MENU
西田拓也五段の石田流組み換え 対 伊藤匠五段の居飛車持久戦

VS右四間かんたん講座 第3章・第2節 ▲9八角までの指し手 その1

右四間飛車
目次

妙手▲9八角にいたるまでの攻防

第3章・第2節以降では、基本形(第1図)からの攻防を見ていきます。

【第1図は17手目▲3八銀まで】
後手の持駒:なし
 9 8 7 6 5 4 3 2 1
+---------------------------+
|v香v桂 ・v金 ・v金v銀v桂v香|一
| ・ ・ ・v飛 ・ ・v王v角 ・|二
|v歩v歩v歩 ・v歩v歩 ・v歩v歩|三
| ・ ・ ・v歩v銀 ・v歩 ・ ・|四
| ・ ・ ・ ・ ・ ・ ・ ・ ・|五
| ・ ・ 歩 歩 ・ ・ ・ ・ ・|六
| 歩 歩 ・ ・ 歩 歩 歩 歩 歩|七
| ・ 角 飛 銀 金 ・ 銀 王 ・|八
| 香 桂 ・ ・ ・ 金 ・ 桂 香|九
+---------------------------+
先手の持駒:なし
手数=17 ▲3八銀まで

1つの節にまとめてしまうと長すぎるため、クライマックスの局面といえる妙手▲9八角(参考1図)までを第2節としました。

【参考1図は27手目▲9八角まで】
後手の持駒:なし
 9 8 7 6 5 4 3 2 1
+---------------------------+
|v香v桂 ・v金 ・v金 ・v桂v香|一
| ・ ・ ・v飛 ・ ・v王v銀 ・|二
|v歩v歩v歩 ・v歩v歩 ・v歩v歩|三
| ・ ・ ・ ・ ・ ・v歩 ・ ・|四
| ・ ・ ・v銀 ・v角 ・ ・ ・|五
| ・ ・ 歩v歩 ・ ・ ・ ・ ・|六
| 歩 歩 銀 ・ 歩 歩 歩 歩 歩|七
| 角 ・ ・ 飛 金 ・ 銀 王 ・|八
| 香 桂 ・ ・ ・ 金 ・ 桂 香|九
+---------------------------+
先手の持駒:歩 
手数=27 ▲9八角まで

第1図からの後手の指し方として、△3三角(参考2図)として後手が右四間穴熊を目指す変化も当然存在します。
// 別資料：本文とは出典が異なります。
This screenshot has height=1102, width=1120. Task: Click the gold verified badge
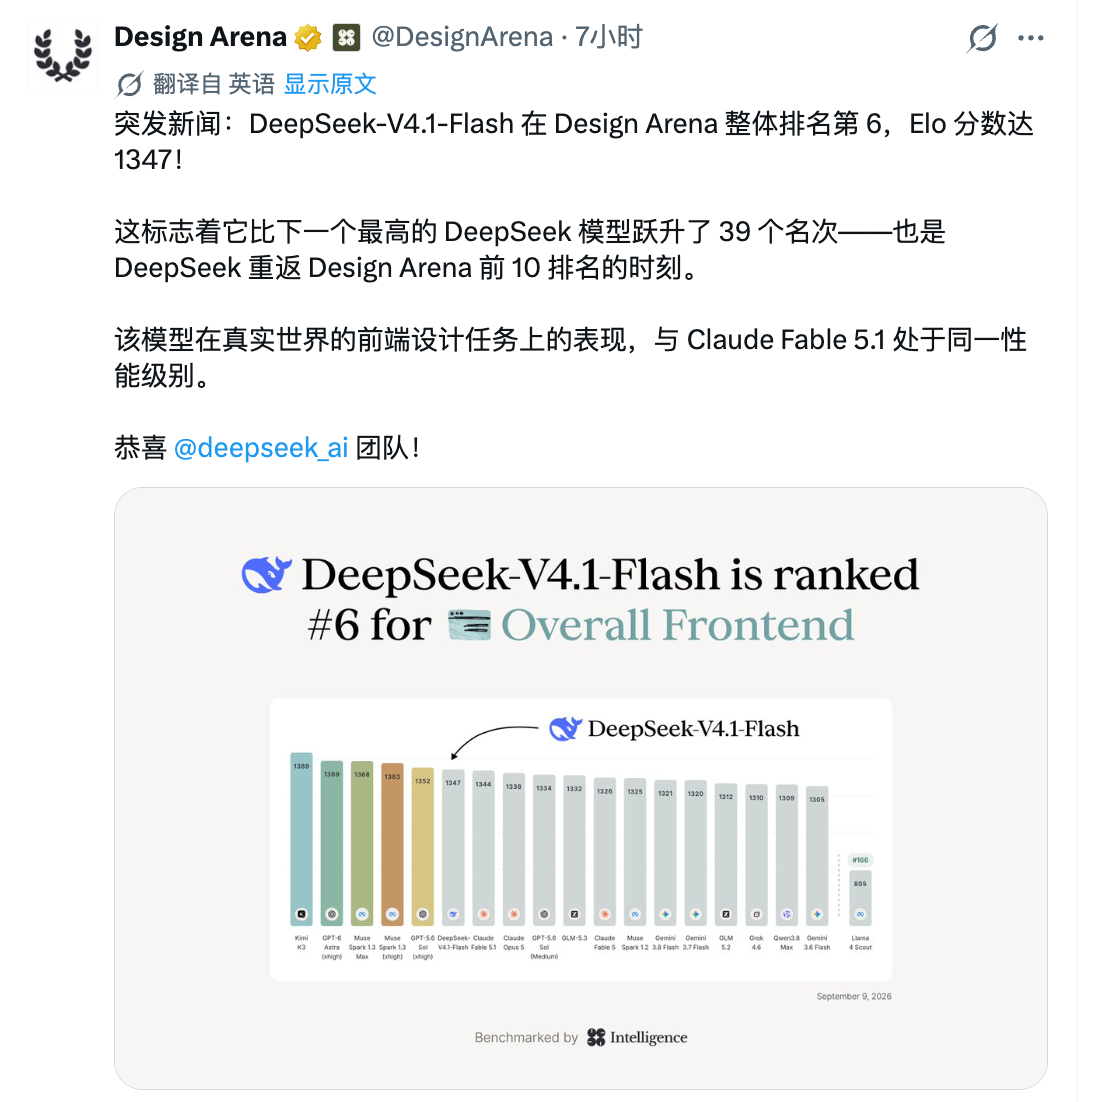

が、この「VS持久戦」編については本講座では割愛します。

【参考2図は18手目△3三角まで】
後手の持駒:なし
 9 8 7 6 5 4 3 2 1
+---------------------------+
|v香v桂 ・v金 ・v金v銀v桂v香|一
| ・ ・ ・v飛 ・ ・v王 ・ ・|二
|v歩v歩v歩 ・v歩v歩v角v歩v歩|三
| ・ ・ ・v歩v銀 ・v歩 ・ ・|四
| ・ ・ ・ ・ ・ ・ ・ ・ ・|五
| ・ ・ 歩 歩 ・ ・ ・ ・ ・|六
| 歩 歩 ・ ・ 歩 歩 歩 歩 歩|七
| ・ 角 飛 銀 金 ・ 銀 王 ・|八
| 香 桂 ・ ・ ・ 金 ・ 桂 香|九
+---------------------------+
先手の持駒:なし
手数=18 △3三角まで

△5二金右には速攻

後手が急戦でくる場合の次の一手は、△6五歩。これが本筋です。

△5二金右としてから△6五歩としたくなりますが、△5二金右の瞬間、後手の右辺が薄くなったところを先手はとがめることができます。

第1図以下の指し手
      △5二金
▲7五歩  △6五歩
▲7四歩! △同 歩
▲同 飛  △7三歩
▲7六飛  △6六歩
▲8六飛! (第2図)

【第2図は27手目▲8六飛まで】
後手の持駒:歩 
 9 8 7 6 5 4 3 2 1
+---------------------------+
|v香v桂 ・ ・ ・v金v銀v桂v香|一
| ・ ・ ・v飛v金 ・v王v角 ・|二
|v歩v歩v歩 ・v歩v歩 ・v歩v歩|三
| ・ ・ ・ ・v銀 ・v歩 ・ ・|四
| ・ ・ ・ ・ ・ ・ ・ ・ ・|五
| ・ 飛 ・v歩 ・ ・ ・ ・ ・|六
| 歩 歩 ・ ・ 歩 歩 歩 歩 歩|七
| ・ 角 ・ 銀 金 ・ 銀 王 ・|八
| 香 桂 ・ ・ ・ 金 ・ 桂 香|九
+---------------------------+
先手の持駒:歩 
手数=27 ▲8六飛まで

7筋歩交換から飛車を8筋へ

▲7五歩と7筋に争点を作りにいくのが急所です。これに対し△6五歩には強く▲7四歩が成立します。△6六歩と取り込まれても、先手の陣形が低いので脅威ではなく、▲7三歩成で先手良しです。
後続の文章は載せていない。